What the exercise asks:
Arrange the part of the data that opens with the line containing "This screenshot has width=1534, height=568." and runs through the end of the data as a Markdown table with the columns Row and Line, where each row holds a row number and one line, leaving out blank lines and the pictures.

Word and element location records
<<<<

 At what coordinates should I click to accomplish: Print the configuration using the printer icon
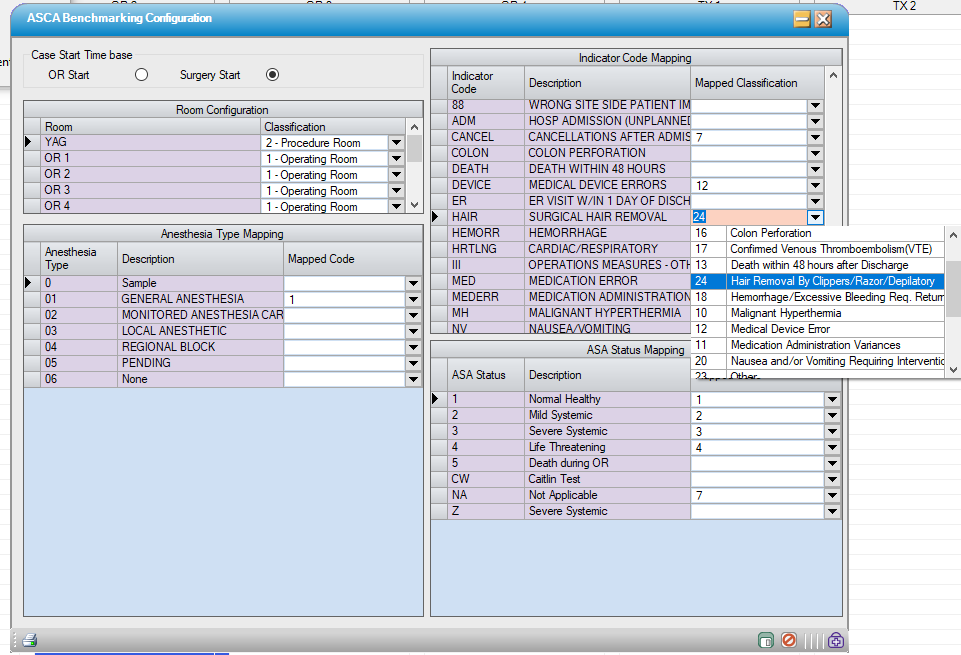click(29, 640)
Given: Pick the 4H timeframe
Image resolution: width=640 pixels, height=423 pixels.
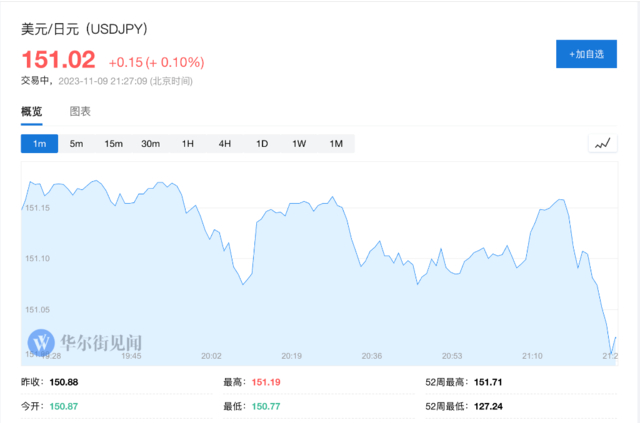Looking at the screenshot, I should (225, 144).
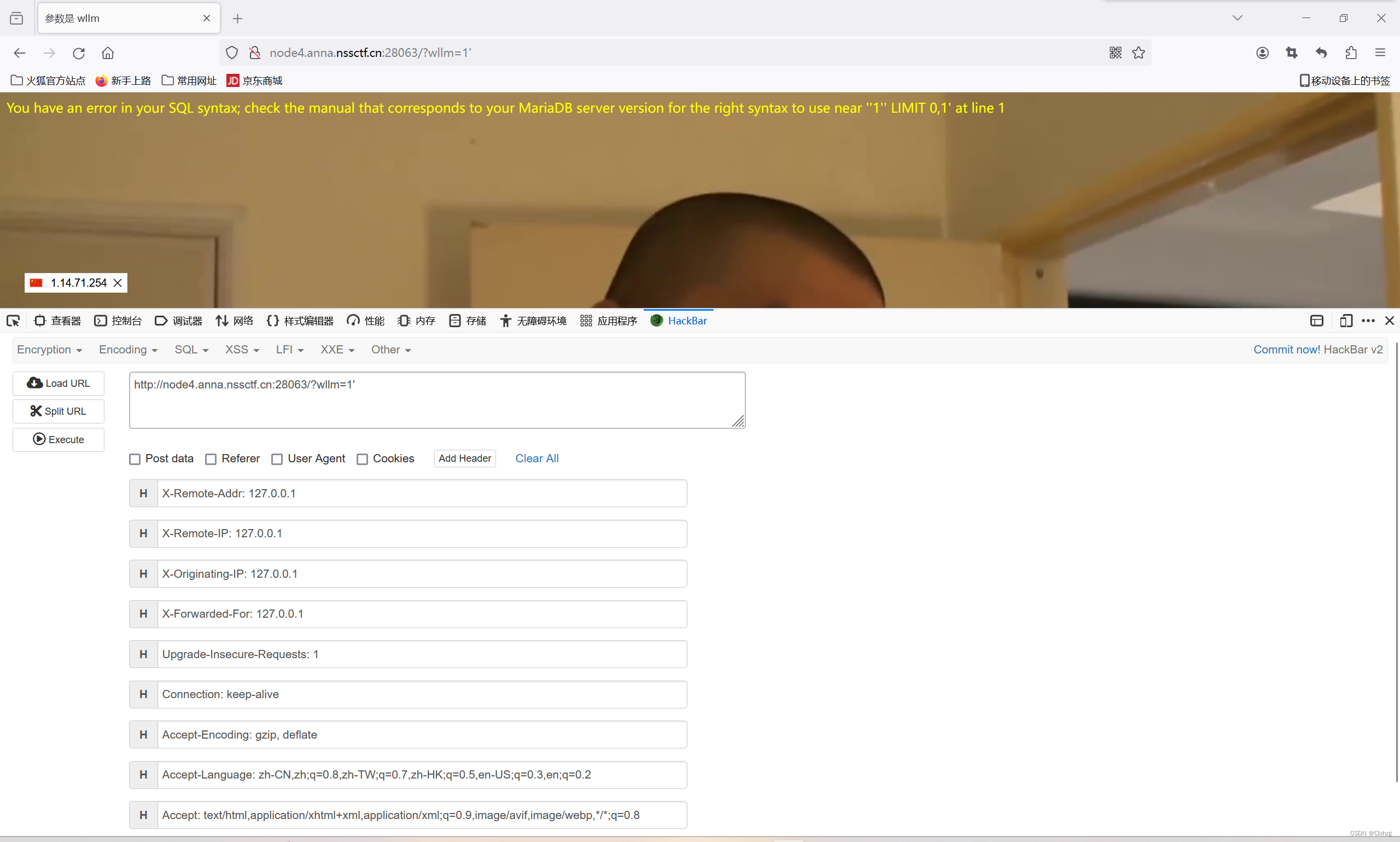Tick the Cookies checkbox
This screenshot has height=842, width=1400.
363,459
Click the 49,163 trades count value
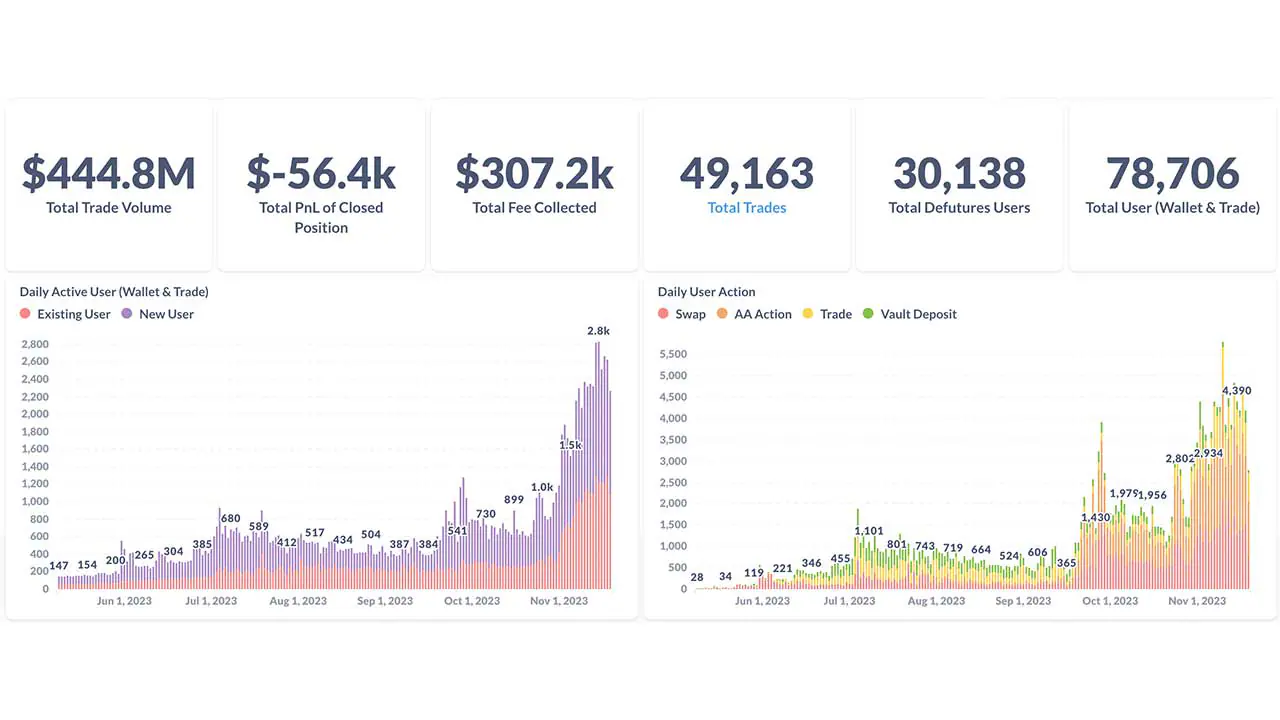This screenshot has height=720, width=1280. point(746,173)
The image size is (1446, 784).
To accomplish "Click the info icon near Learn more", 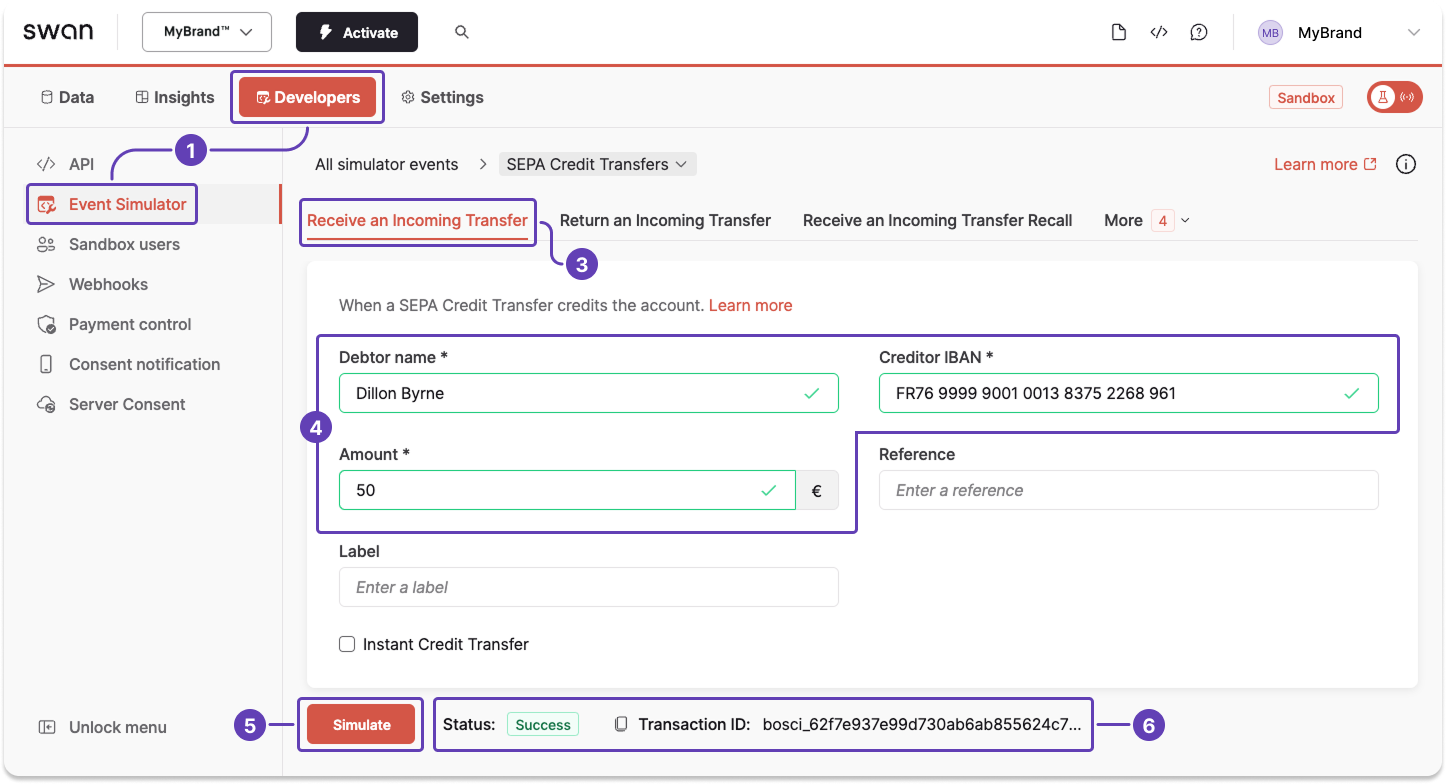I will [1406, 164].
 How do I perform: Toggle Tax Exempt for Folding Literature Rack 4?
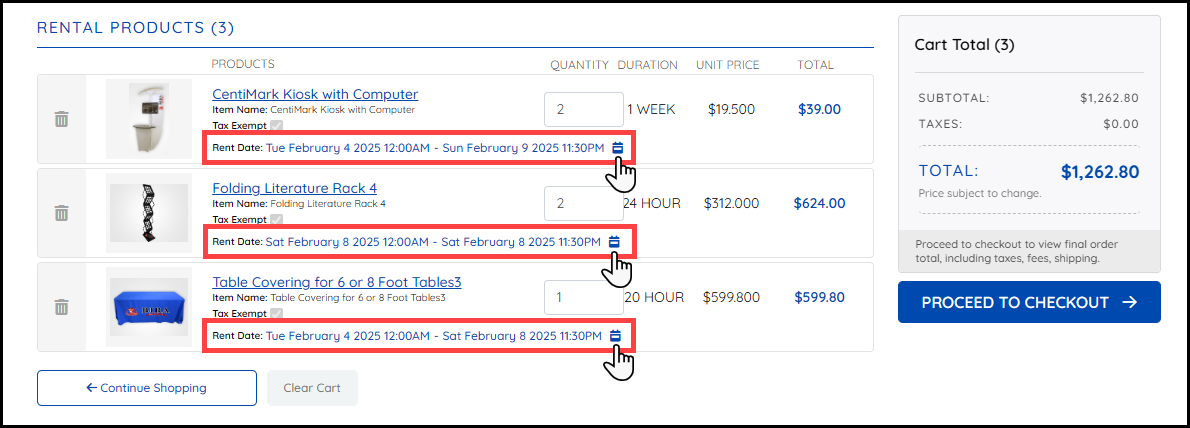[x=277, y=219]
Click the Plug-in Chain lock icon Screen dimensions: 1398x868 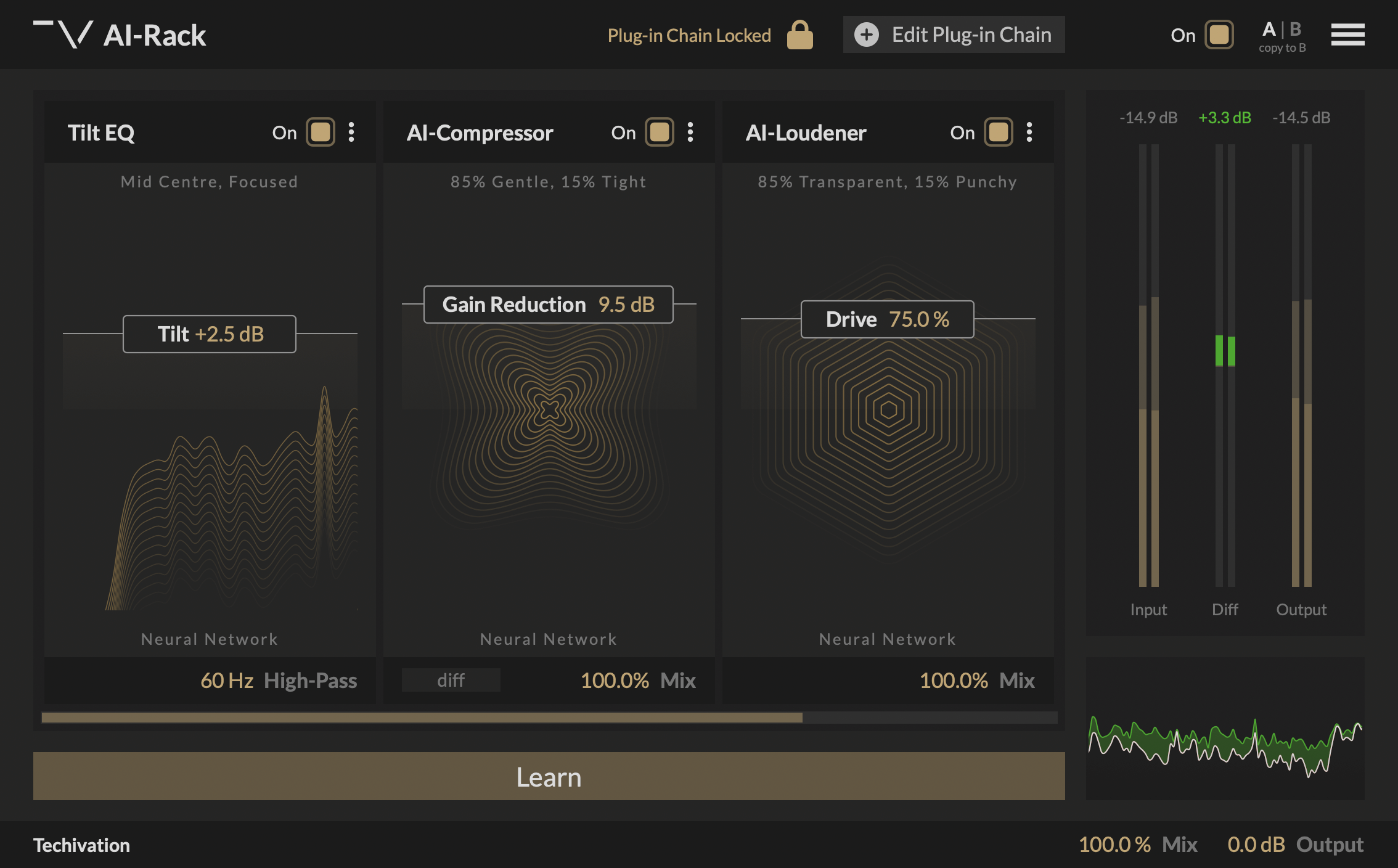point(799,35)
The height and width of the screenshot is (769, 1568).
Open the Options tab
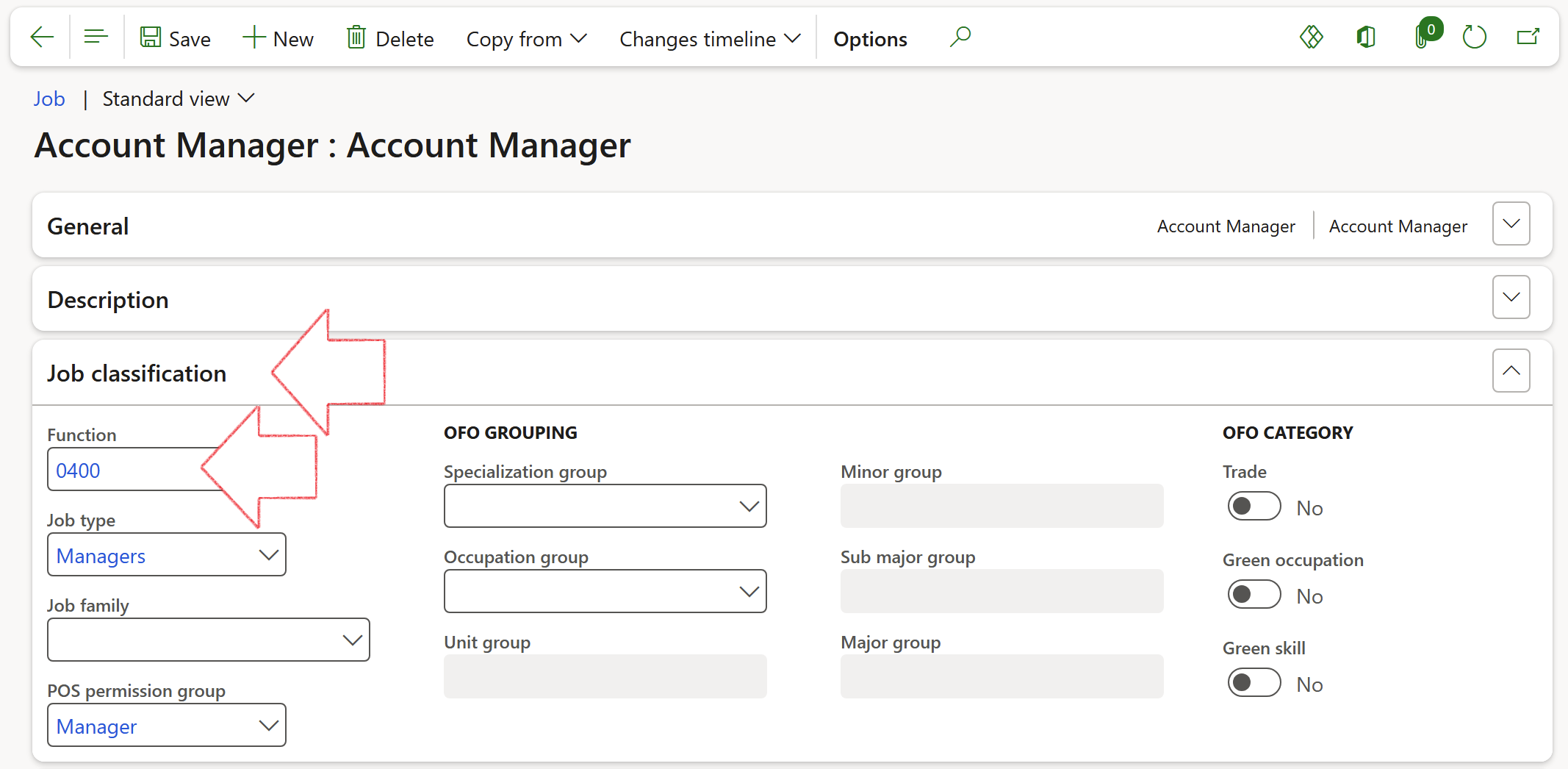[x=870, y=39]
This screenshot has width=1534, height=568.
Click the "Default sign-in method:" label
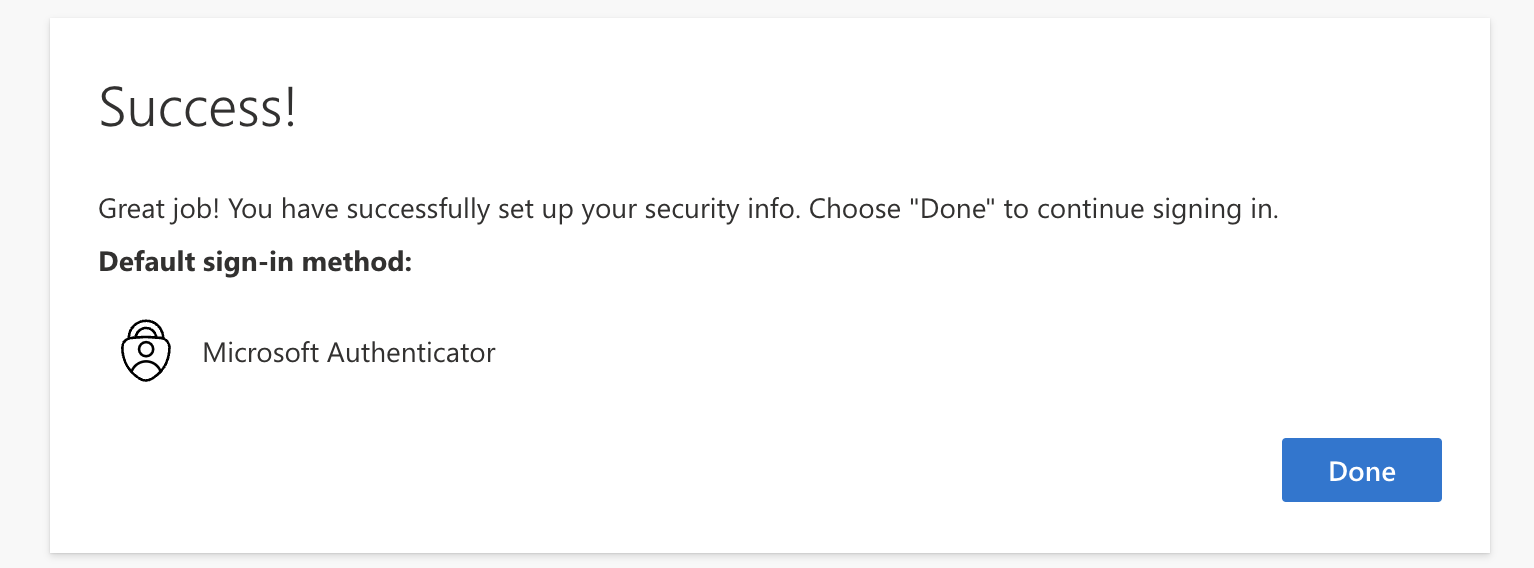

>>>>

Result below:
| Row | Line |
|---|---|
| 1 | This screenshot has width=1534, height=568. |
| 2 | Click the "Default sign-in method:" label |